オバマ政権の「アジア回帰」戦略はアメリカの国際関与を低下させるだけである

オバマ政権は、軍事力の規模を削減する一方でアメリカの国防政策の重点を中東からアジアに移すと表明した。これは全く馬鹿げている。確かに中国の脅威は急速に増大している。しかし中国の拡張主義は東方ばかりでなく西方にも向かっている。アメリカがイラクとアフガニスタンから撤退してしまえば、中国はイランとパキスタンを通じて中東での力の真空を埋めかねない。アジア諸国が高い経済成長を続けてゆくためにも中東の安定が不可欠なことを忘れてはならない。アジアの国々は中東から石油を輸入している。また、中国は上海協力機構を通じて中央アジアにも影響力を拡大させている。よって、アジア諸国民がオバマ氏のアジア回帰なるものを称賛するのは全くナイーブというしかない。さらに以前の記事で述べたように、国防費の削減はF35統合打撃戦闘機の開発計画に深刻な制約となっている。オバマ政権のF35をめぐる混乱が、同盟国にも悪影響を与えている。こうした観点から、オバマ政権の国際安全保障政策を批判的に論評したい。

この問題の全体像をつかむために、昨年12月に外交政策イニシアチブでロバート・ケーガン氏が司会を務めた『財政制約の時代に世界の中でのアメリカの責務をいかに維持するか』というフォーラムについて言及したい。

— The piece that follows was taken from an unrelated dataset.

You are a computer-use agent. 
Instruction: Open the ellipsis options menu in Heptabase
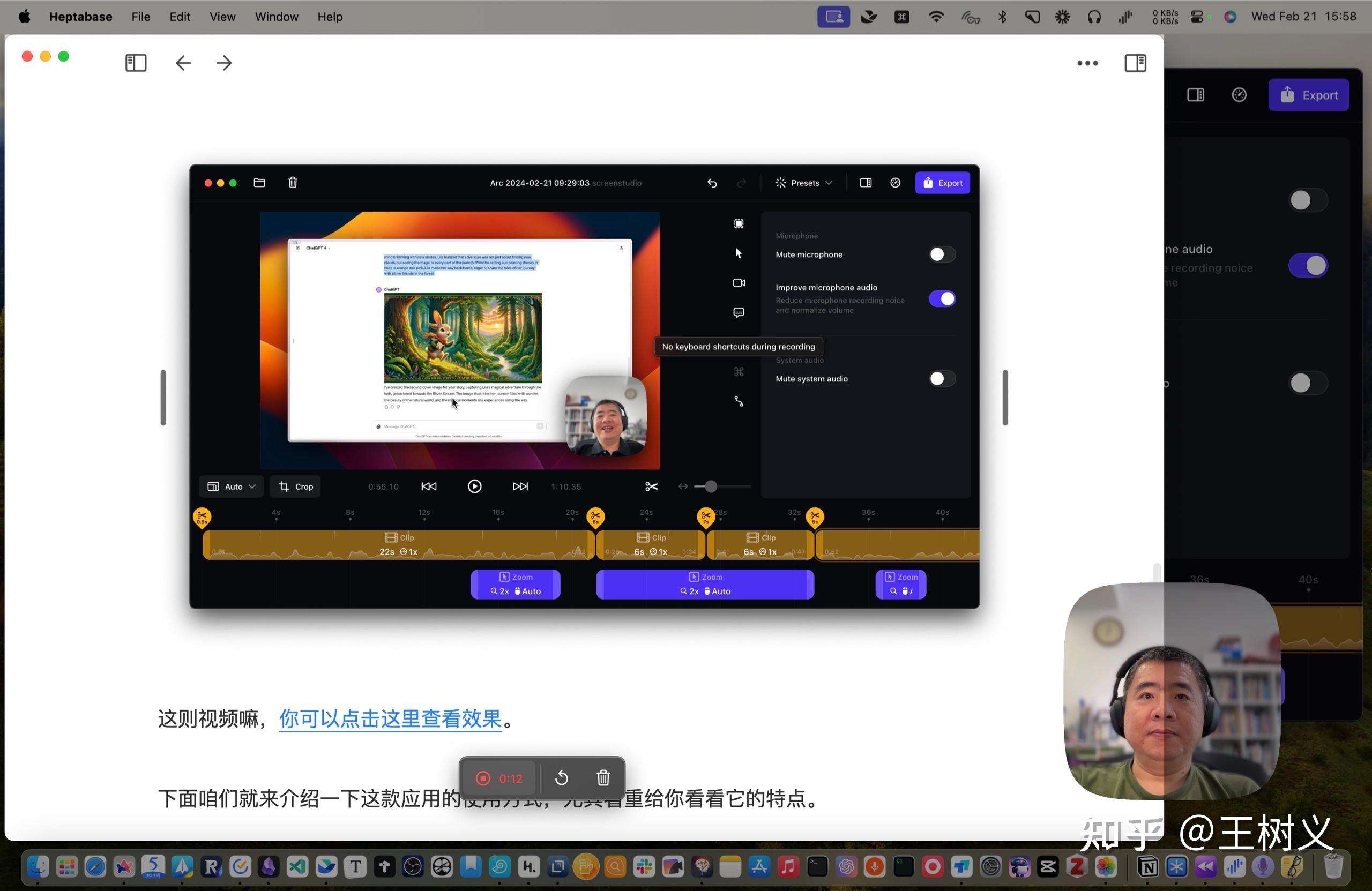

会場に招かれたゲスト・スピーカーの中で、ジョン・マケイン上院議員が世界の中でのアメリカの国防と予算に関する主要課題を述べた。上記のビデオでマケイン上院議員は、政治指導者達がアメリカの有権者に空母やステルス戦闘機のような最新鋭兵器への支出が必要なことを説得しなければならないと明言する。マケイン氏は他方で、軍事産業の競争不足によって研究開発費が高騰したと指摘する。また、軍部の人件費削減によって無駄な出費を抑えるとともにアメリカの軍事力を維持すべきだとも述べた。東アジアの安全保障で最重要課題となっている南シナ海での中国の拡張主義に関しては、マケイン氏は海洋の自由航行の侵害だと非難した。中東に関しては、アラブの春は中国、ロシア、その他専制国家ばかりか、ウォール・ストリート占拠運動に見られるようにアメリカにさえも広がってゆくと述べている。マケイン氏はアメリカがそうした政治変動を支援すべきだと断言する。アメリカは世界各地で安全保障の挑戦を突きつけられている中で、マケイン氏は有権者が国内経済にばかり目を奪われがちな大統領選挙での孤立主義の台頭に懸念を抱いている。マケイン上院議員は、大統領のリーダーシップこそが有権者の間でアメリカの外交政策に科される課題と国際関与の必要性に関する理解を普及させられると明言する。現在の問題は、ヨーロッパの同盟諸国の国際関与が低下し、イギリスさえも2010年の『戦略防衛見直し』に見られるように国防力を削減していることである。他方で新興諸国はナショナリスト色を強め、欧米に対して力の競合を主張するようになっている。最後に、マケイン氏は大統領候補者達にもっと外交政策の議論をすべきだと提言し、アメリカのように国際公共財を提供できる国は他にないとも述べている。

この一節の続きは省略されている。